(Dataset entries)
* * * * *

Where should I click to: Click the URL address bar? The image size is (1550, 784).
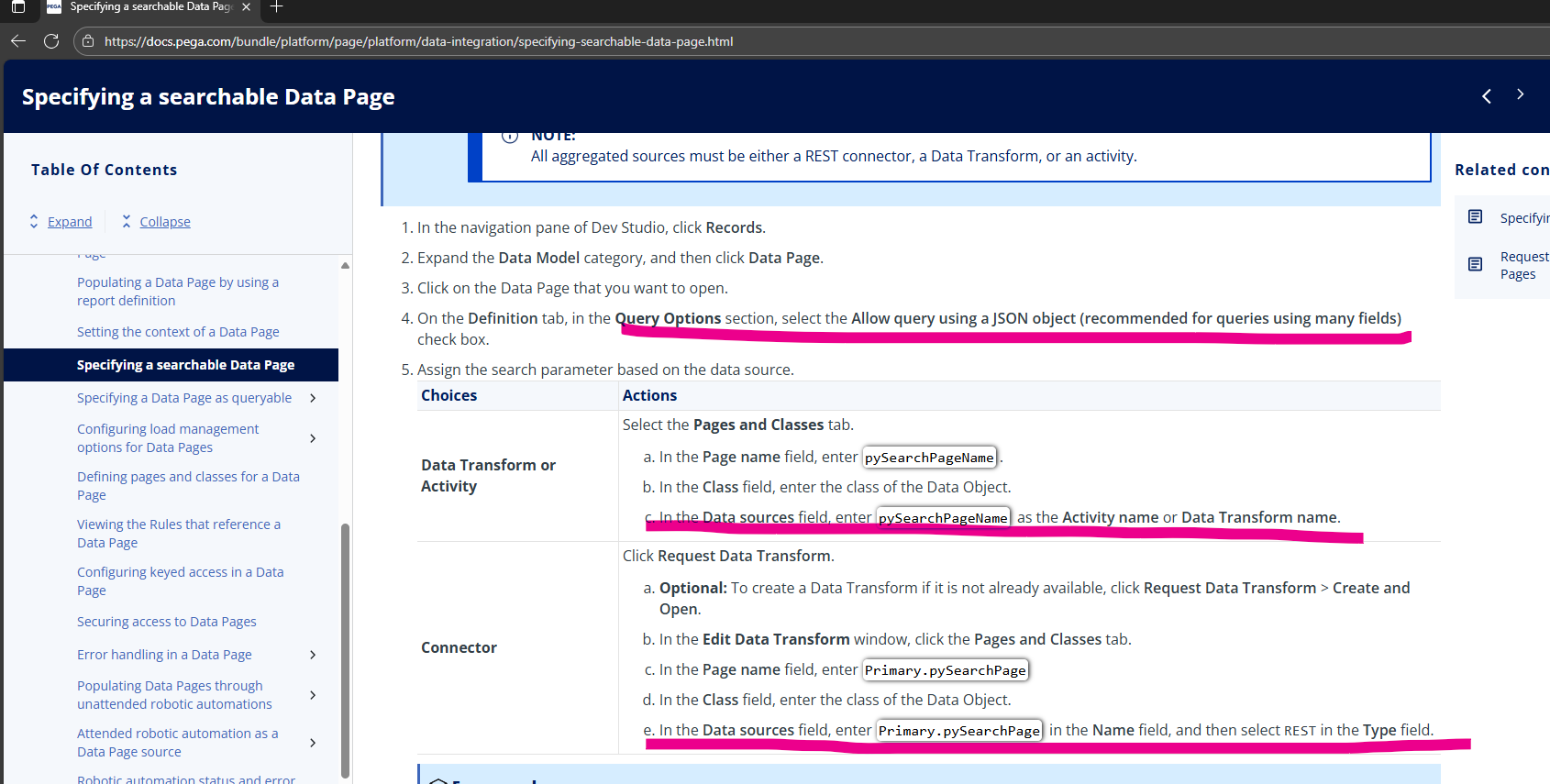coord(418,41)
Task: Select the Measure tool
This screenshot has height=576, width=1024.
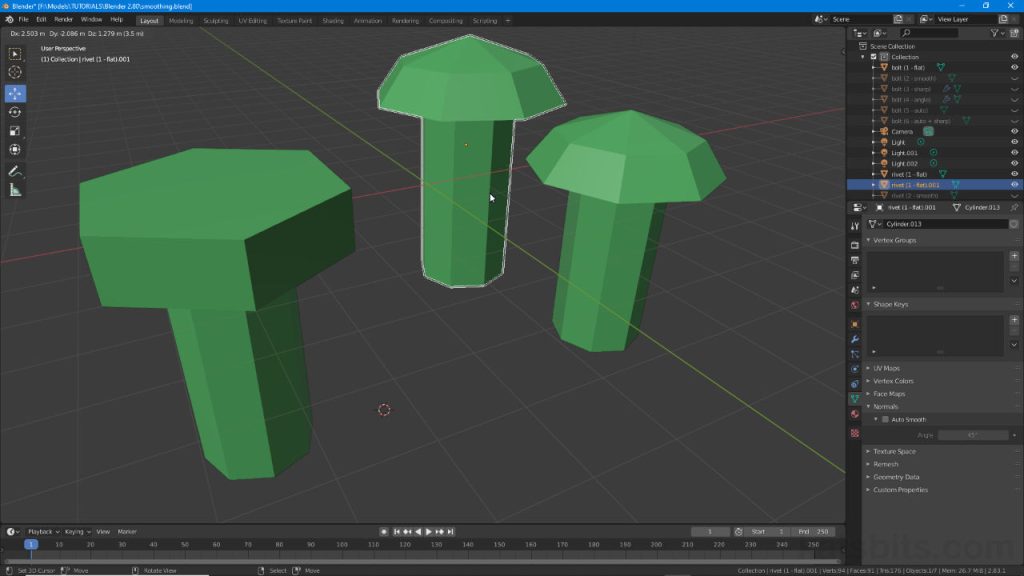Action: click(x=14, y=190)
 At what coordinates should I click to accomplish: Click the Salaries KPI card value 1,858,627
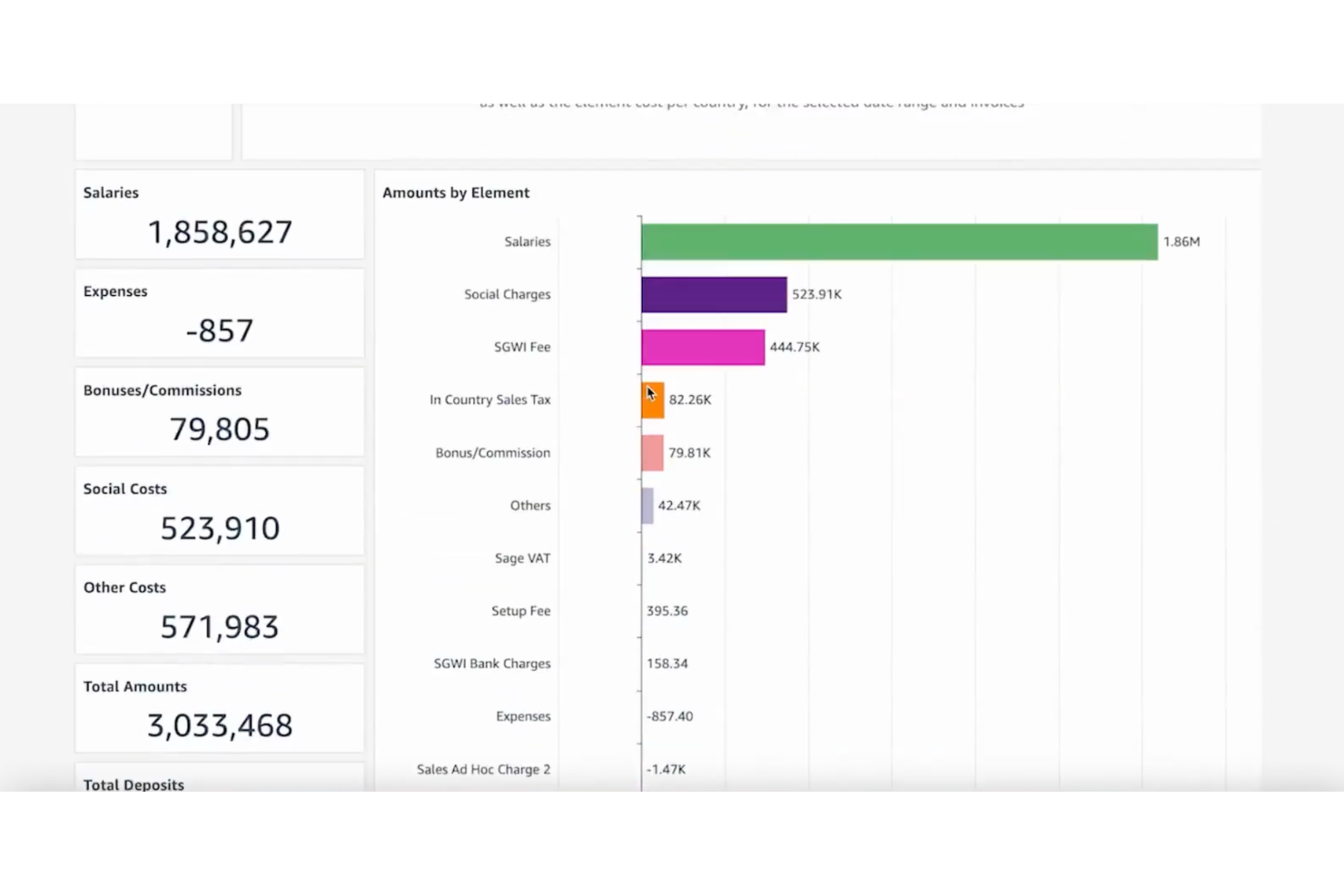[220, 232]
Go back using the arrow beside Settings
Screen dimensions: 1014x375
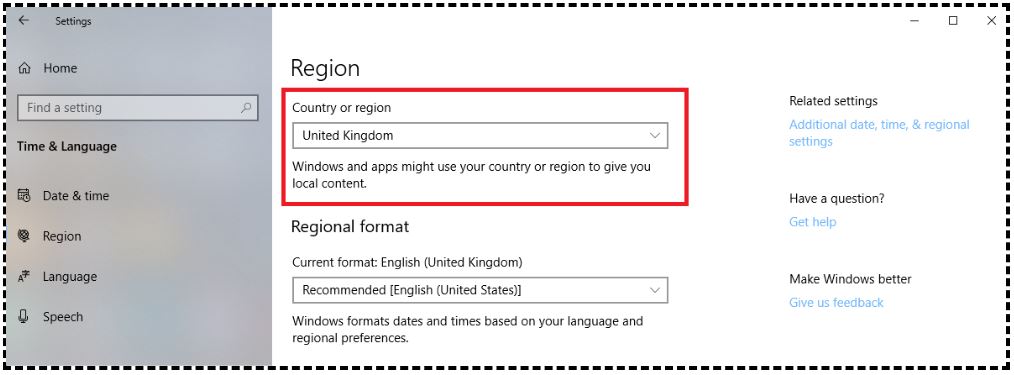point(24,21)
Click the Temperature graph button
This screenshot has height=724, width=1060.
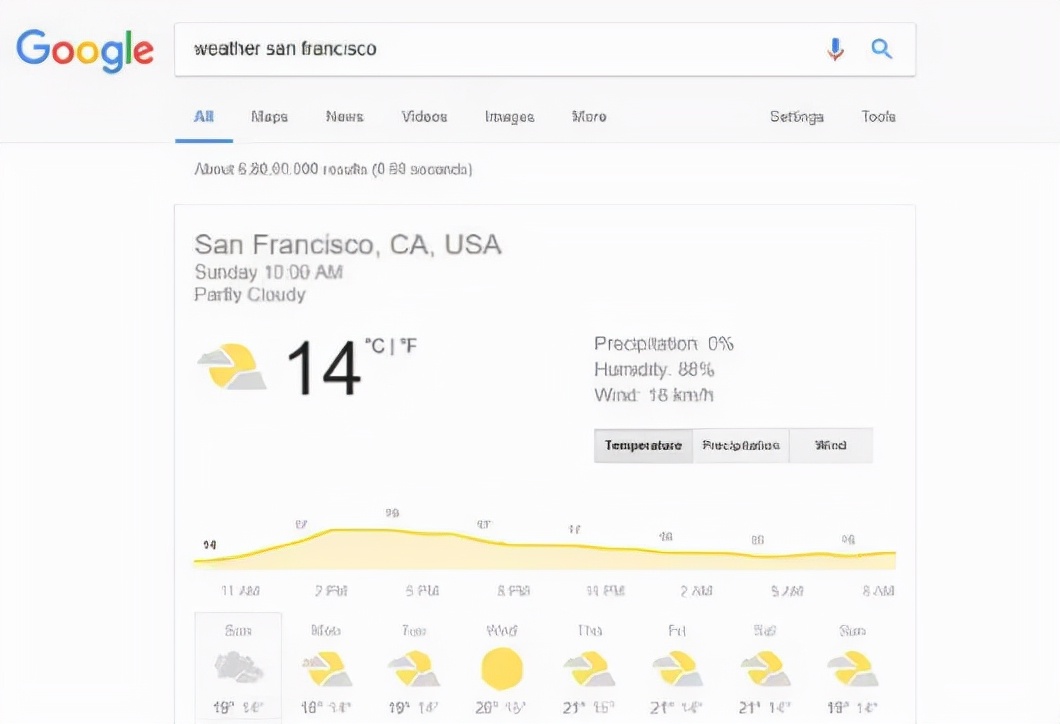[643, 446]
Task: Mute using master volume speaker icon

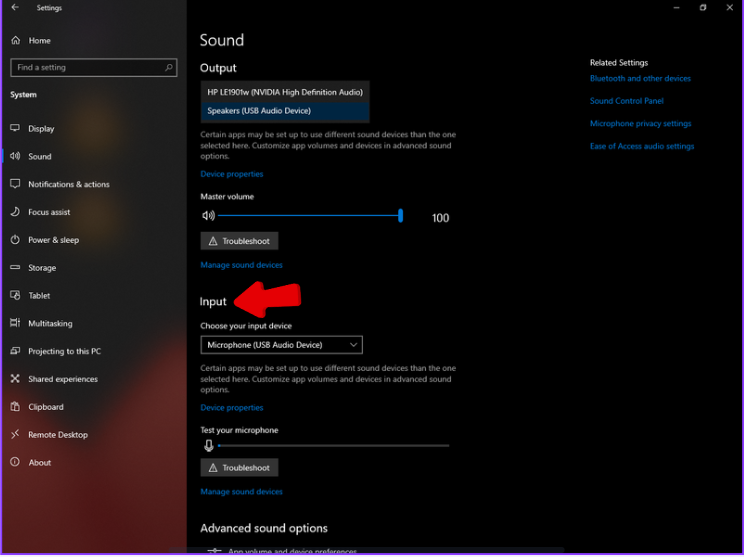Action: click(x=208, y=216)
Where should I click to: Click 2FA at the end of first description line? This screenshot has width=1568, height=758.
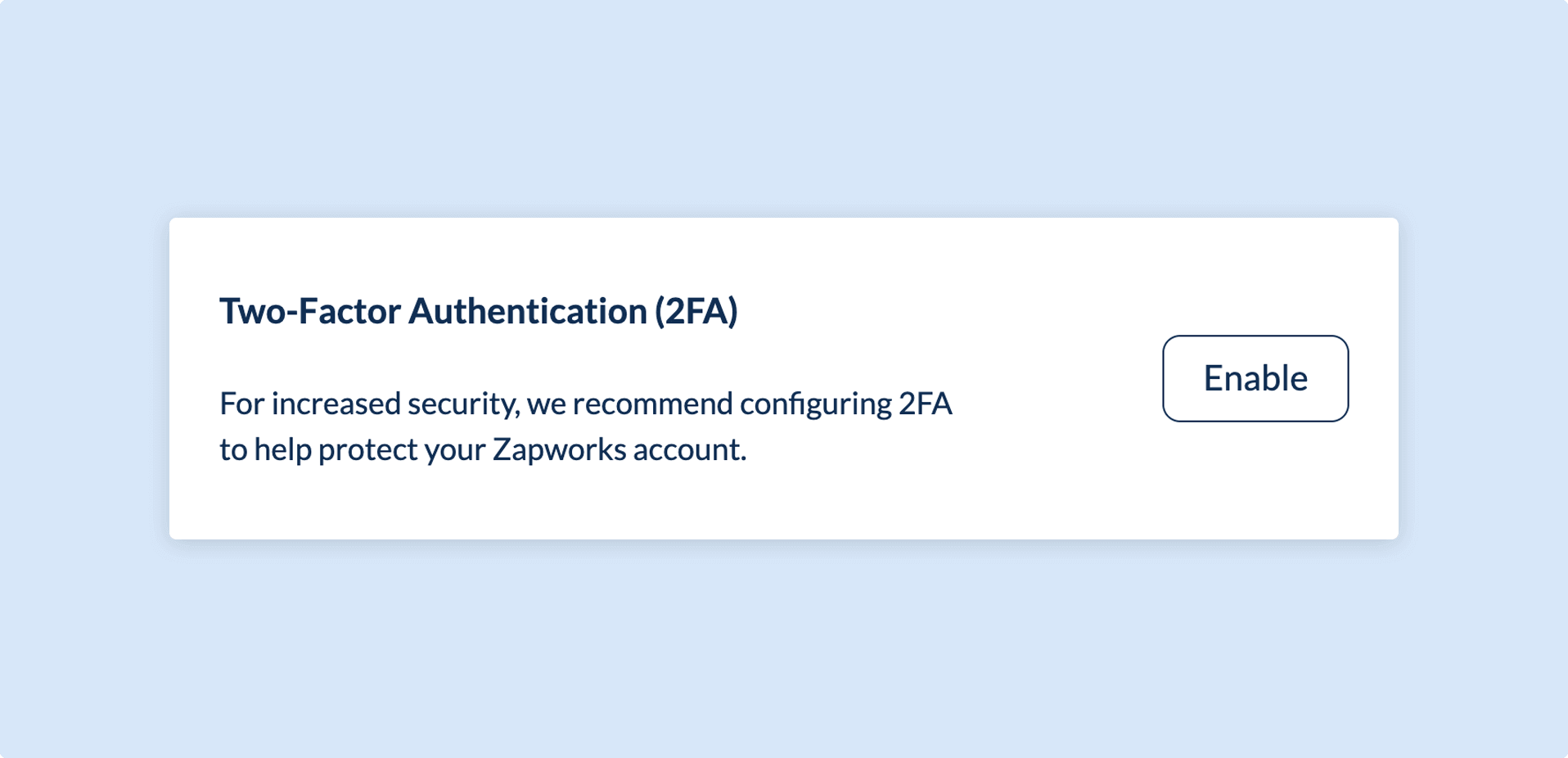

* * * * *

From the first line to the last, please copy the data exactly, with the pictures left out.

Where should I click to: Click the URL address bar? The image size is (1550, 784).
coord(418,41)
Task: Select the Measure tool
This screenshot has height=576, width=1024.
Action: click(x=14, y=190)
 At what coordinates should I click to accomplish: Click the Salaries KPI card value 1,858,627
[220, 232]
Go back using the arrow beside Settings
Screen dimensions: 1014x375
point(24,21)
Click the Temperature graph button
This screenshot has height=724, width=1060.
[643, 446]
Task: Mute using master volume speaker icon

Action: click(x=208, y=216)
Where should I click to: Click 2FA at the end of first description line? This screenshot has width=1568, height=758.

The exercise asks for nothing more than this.